The Burning Bush (Moses' Story, Day 20)

 Next time you're feeling tempted to worry about your finances?  Just think about Jochabed.  One morning, she hides her baby in a basket in the river to save his life.  That afternoon, she's getting paid by Pharaoh's daughter to nurse her own son.  God always has a way.

God chose Moses, this slave-boy turned royalty who knows the air of freedom as well as oppression, to lead His people out of their bondage.  

Moses must have known his calling, but with all his royal education behind him, he forgot to wait on God's timing and be strong in God's strength.  In a few short verses, we learn two things:  Moses is loyal to the people of God rather than the Egyptians, and he's willing to kill to protect a mistreated slave.  

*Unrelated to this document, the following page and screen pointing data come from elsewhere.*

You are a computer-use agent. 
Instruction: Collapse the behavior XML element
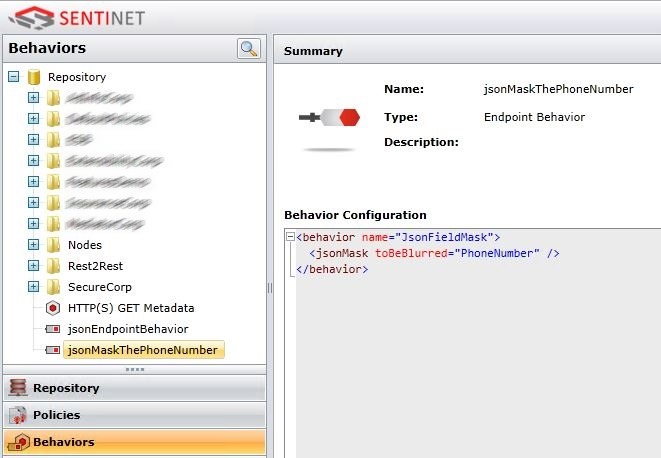(x=290, y=238)
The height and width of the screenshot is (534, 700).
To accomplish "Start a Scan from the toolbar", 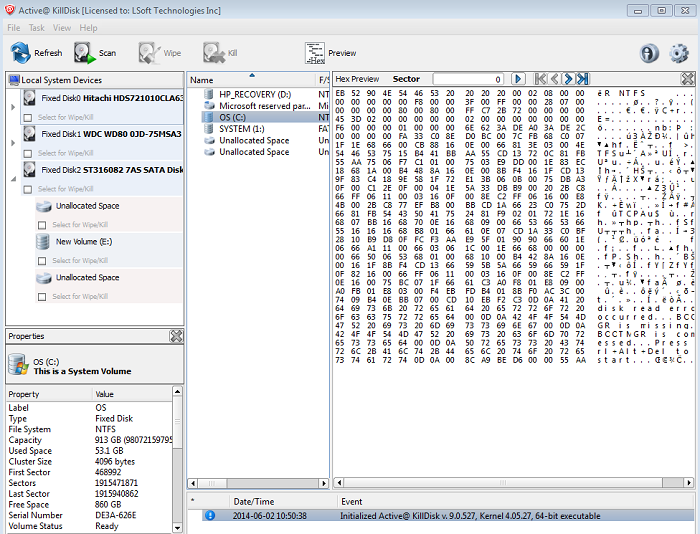I will [x=95, y=53].
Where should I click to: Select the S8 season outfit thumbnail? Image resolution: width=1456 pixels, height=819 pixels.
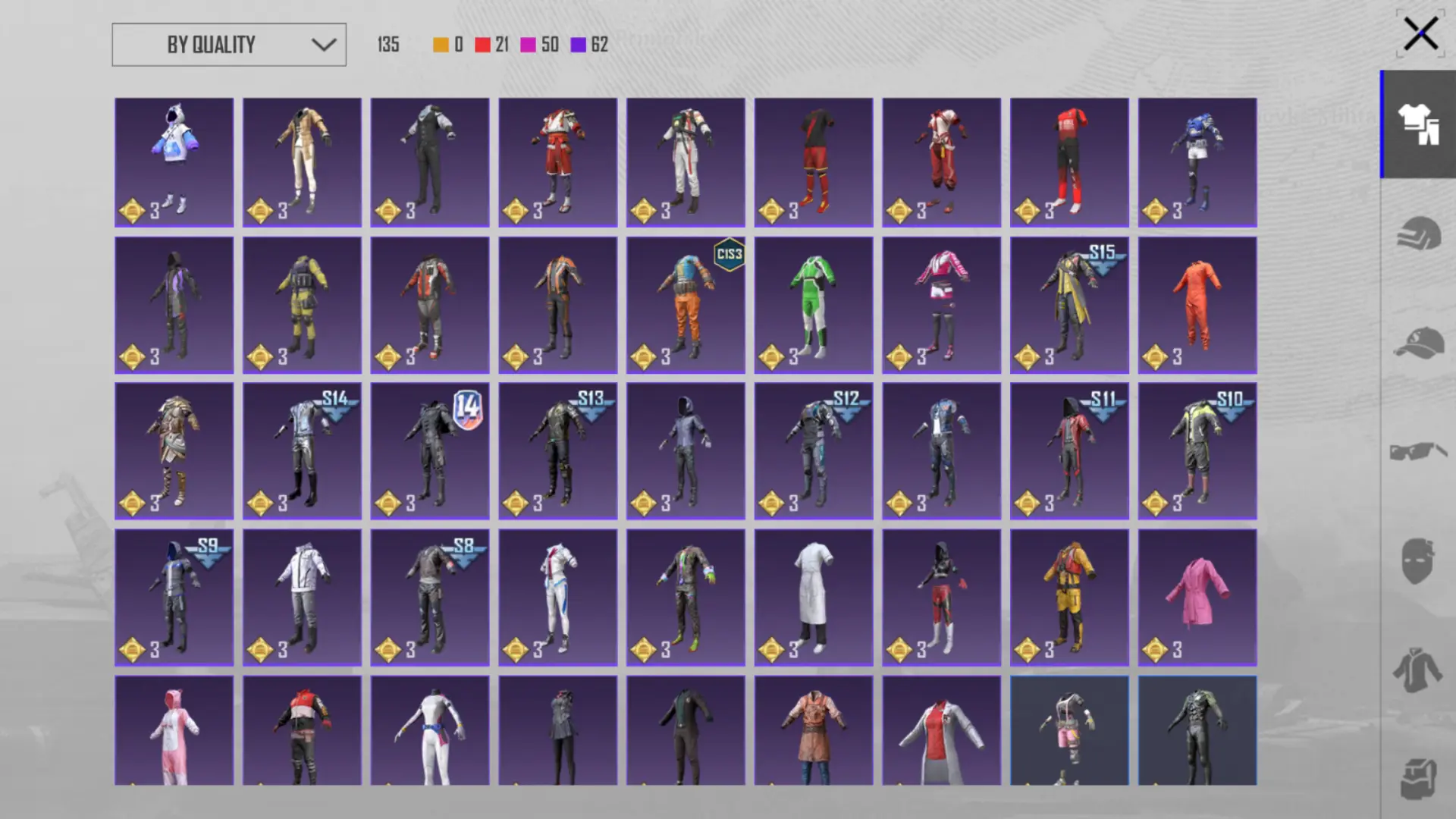[x=429, y=598]
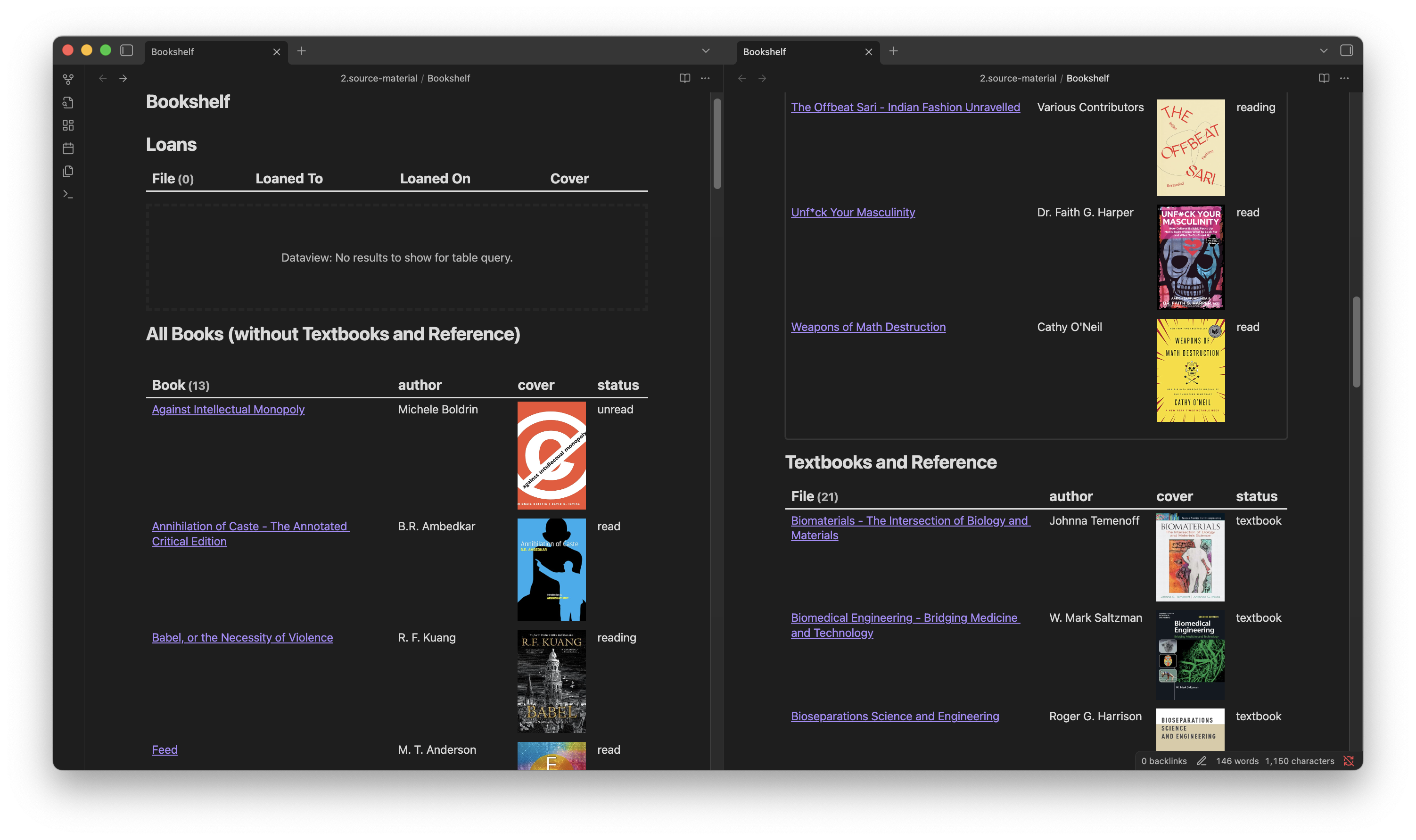This screenshot has width=1416, height=840.
Task: Open the graph view from the left sidebar
Action: pos(68,79)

He'll have to learn to value human life before he can accomplish what God set him apart to do.  God's work can't be done by breaking God's law.

It's the self-trusting Moses who runs away, perhaps realizing it would be better for him to be out of the picture completely than to be in danger of taking matters into his own hands again.  And just like that, the God of Abraham, Isaac, and Jacob makes room for him in a priest's house, where he can still worship the true God and learn at His feet.

(Jethro is the priest of the Midianites, who are also descendants of Abraham through Keturah, the wife he married after Sarah died.  We know he must be a godly man; later when the Israelites are traveling through the wilderness, Jethro visits Moses, and gives good counsel to help Moses manage the large group of people.)

While watching the sheep one day, a burning bush catches Moses' eye.  Not so much because it's burning, but because it isn't burning up.  Approaching the scene, Moses comes in direct contact with the God of the universe, and this once self-trusting, Egyptian trained man now has so little trust in himself that he cannot dare to trust himself to the command of the Lord.

He has drawn closer to the Creator than ever before out in this wilderness.  Now instead of worrying over the wrath of a Pharaoh or devising his own schemes to start an impressive slave revolt, Moses is more worried he will get so much in the way of God's purposes that the people will never agree to follow him out of slavery.

And maybe that's the place we all need to be?  So drawn to the Savior during our seemingly empty desert lives that we cannot imagine anything great from ourselves.  So completely reliant upon the arm of His strength that finally He has something useful in us.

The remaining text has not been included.